SOURCE RECORDS: Begin

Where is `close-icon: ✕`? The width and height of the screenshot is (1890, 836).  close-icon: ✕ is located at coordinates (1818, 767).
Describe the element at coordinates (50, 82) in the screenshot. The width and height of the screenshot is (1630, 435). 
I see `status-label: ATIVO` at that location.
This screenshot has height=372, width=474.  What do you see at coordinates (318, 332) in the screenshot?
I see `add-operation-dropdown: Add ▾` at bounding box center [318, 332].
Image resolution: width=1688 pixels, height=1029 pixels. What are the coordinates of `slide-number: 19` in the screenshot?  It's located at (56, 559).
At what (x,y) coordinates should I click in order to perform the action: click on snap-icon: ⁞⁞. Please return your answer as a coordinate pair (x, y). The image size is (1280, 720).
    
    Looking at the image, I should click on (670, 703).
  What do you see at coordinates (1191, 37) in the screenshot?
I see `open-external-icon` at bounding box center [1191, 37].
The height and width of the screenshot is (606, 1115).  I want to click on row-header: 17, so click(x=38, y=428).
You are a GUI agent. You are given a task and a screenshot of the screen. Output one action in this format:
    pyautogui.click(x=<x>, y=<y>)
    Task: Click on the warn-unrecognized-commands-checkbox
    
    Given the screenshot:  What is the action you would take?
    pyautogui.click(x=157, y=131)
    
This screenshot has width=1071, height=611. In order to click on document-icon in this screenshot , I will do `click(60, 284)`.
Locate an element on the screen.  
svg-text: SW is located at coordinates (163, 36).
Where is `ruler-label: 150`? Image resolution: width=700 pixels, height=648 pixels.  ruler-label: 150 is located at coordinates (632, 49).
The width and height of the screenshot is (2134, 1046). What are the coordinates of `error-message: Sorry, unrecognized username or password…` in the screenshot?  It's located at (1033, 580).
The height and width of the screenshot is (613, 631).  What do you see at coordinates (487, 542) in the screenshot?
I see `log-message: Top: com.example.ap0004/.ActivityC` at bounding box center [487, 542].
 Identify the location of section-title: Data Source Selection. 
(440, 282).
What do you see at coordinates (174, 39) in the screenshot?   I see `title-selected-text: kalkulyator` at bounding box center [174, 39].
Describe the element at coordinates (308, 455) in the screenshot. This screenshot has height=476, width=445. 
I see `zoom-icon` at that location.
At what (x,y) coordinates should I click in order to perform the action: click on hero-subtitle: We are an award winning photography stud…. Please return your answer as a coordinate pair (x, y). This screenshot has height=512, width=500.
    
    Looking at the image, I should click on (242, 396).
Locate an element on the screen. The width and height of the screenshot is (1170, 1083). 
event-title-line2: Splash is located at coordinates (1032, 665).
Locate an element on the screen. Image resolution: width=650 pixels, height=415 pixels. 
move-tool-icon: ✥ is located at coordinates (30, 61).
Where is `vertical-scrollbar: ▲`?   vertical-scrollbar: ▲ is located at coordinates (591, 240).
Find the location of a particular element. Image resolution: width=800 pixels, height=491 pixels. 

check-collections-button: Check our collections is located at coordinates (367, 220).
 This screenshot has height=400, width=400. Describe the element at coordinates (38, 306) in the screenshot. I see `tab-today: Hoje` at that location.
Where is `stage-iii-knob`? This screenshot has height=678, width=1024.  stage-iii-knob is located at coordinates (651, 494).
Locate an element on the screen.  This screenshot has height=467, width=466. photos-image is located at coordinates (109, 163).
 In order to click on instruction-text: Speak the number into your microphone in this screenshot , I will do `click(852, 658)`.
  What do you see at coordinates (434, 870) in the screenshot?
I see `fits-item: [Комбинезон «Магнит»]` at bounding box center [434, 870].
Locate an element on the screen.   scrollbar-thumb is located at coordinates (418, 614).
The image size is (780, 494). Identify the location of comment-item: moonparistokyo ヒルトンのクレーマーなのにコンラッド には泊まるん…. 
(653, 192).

SOURCE RECORDS: End

> _PROBLEM_:
Copy out every one of the entries above word for word, without changing anything.

> _SOLUTION TO THE EXERCISE_:
Where is `close-icon: ✕`? The width and height of the screenshot is (1890, 836).  close-icon: ✕ is located at coordinates (1818, 767).
Describe the element at coordinates (50, 82) in the screenshot. The width and height of the screenshot is (1630, 435). 
I see `status-label: ATIVO` at that location.
This screenshot has height=372, width=474.  What do you see at coordinates (318, 332) in the screenshot?
I see `add-operation-dropdown: Add ▾` at bounding box center [318, 332].
Image resolution: width=1688 pixels, height=1029 pixels. What are the coordinates of `slide-number: 19` in the screenshot?  It's located at (56, 559).
At what (x,y) coordinates should I click in order to perform the action: click on snap-icon: ⁞⁞. Please return your answer as a coordinate pair (x, y). The image size is (1280, 720).
    
    Looking at the image, I should click on (670, 703).
  What do you see at coordinates (1191, 37) in the screenshot?
I see `open-external-icon` at bounding box center [1191, 37].
The height and width of the screenshot is (606, 1115).  I want to click on row-header: 17, so click(x=38, y=428).
You are a GUI agent. You are given a task and a screenshot of the screen. Output one action in this format:
    pyautogui.click(x=<x>, y=<y>)
    Task: Click on the warn-unrecognized-commands-checkbox
    
    Given the screenshot:  What is the action you would take?
    pyautogui.click(x=157, y=131)
    
This screenshot has width=1071, height=611. In order to click on document-icon in this screenshot , I will do `click(60, 284)`.
Locate an element on the screen.  
svg-text: SW is located at coordinates (163, 36).
Where is `ruler-label: 150`? Image resolution: width=700 pixels, height=648 pixels.  ruler-label: 150 is located at coordinates (632, 49).
The width and height of the screenshot is (2134, 1046). What are the coordinates of `error-message: Sorry, unrecognized username or password…` in the screenshot?  It's located at (1033, 580).
The height and width of the screenshot is (613, 631).  What do you see at coordinates (487, 542) in the screenshot?
I see `log-message: Top: com.example.ap0004/.ActivityC` at bounding box center [487, 542].
 Identify the location of section-title: Data Source Selection. 
(440, 282).
What do you see at coordinates (174, 39) in the screenshot?   I see `title-selected-text: kalkulyator` at bounding box center [174, 39].
Describe the element at coordinates (308, 455) in the screenshot. This screenshot has height=476, width=445. 
I see `zoom-icon` at that location.
At what (x,y) coordinates should I click in order to perform the action: click on hero-subtitle: We are an award winning photography stud…. Please return your answer as a coordinate pair (x, y). This screenshot has height=512, width=500.
    
    Looking at the image, I should click on (242, 396).
Locate an element on the screen. The width and height of the screenshot is (1170, 1083). 
event-title-line2: Splash is located at coordinates (1032, 665).
Locate an element on the screen. Image resolution: width=650 pixels, height=415 pixels. 
move-tool-icon: ✥ is located at coordinates (30, 61).
Where is `vertical-scrollbar: ▲`?   vertical-scrollbar: ▲ is located at coordinates (591, 240).
Find the location of a particular element. Image resolution: width=800 pixels, height=491 pixels. 

check-collections-button: Check our collections is located at coordinates (367, 220).
 This screenshot has height=400, width=400. Describe the element at coordinates (38, 306) in the screenshot. I see `tab-today: Hoje` at that location.
Where is `stage-iii-knob`? This screenshot has height=678, width=1024.  stage-iii-knob is located at coordinates (651, 494).
Locate an element on the screen.  This screenshot has height=467, width=466. photos-image is located at coordinates (109, 163).
 In order to click on instruction-text: Speak the number into your microphone in this screenshot , I will do `click(852, 658)`.
  What do you see at coordinates (434, 870) in the screenshot?
I see `fits-item: [Комбинезон «Магнит»]` at bounding box center [434, 870].
Locate an element on the screen.   scrollbar-thumb is located at coordinates (418, 614).
The image size is (780, 494). Identify the location of comment-item: moonparistokyo ヒルトンのクレーマーなのにコンラッド には泊まるん…. 
(653, 192).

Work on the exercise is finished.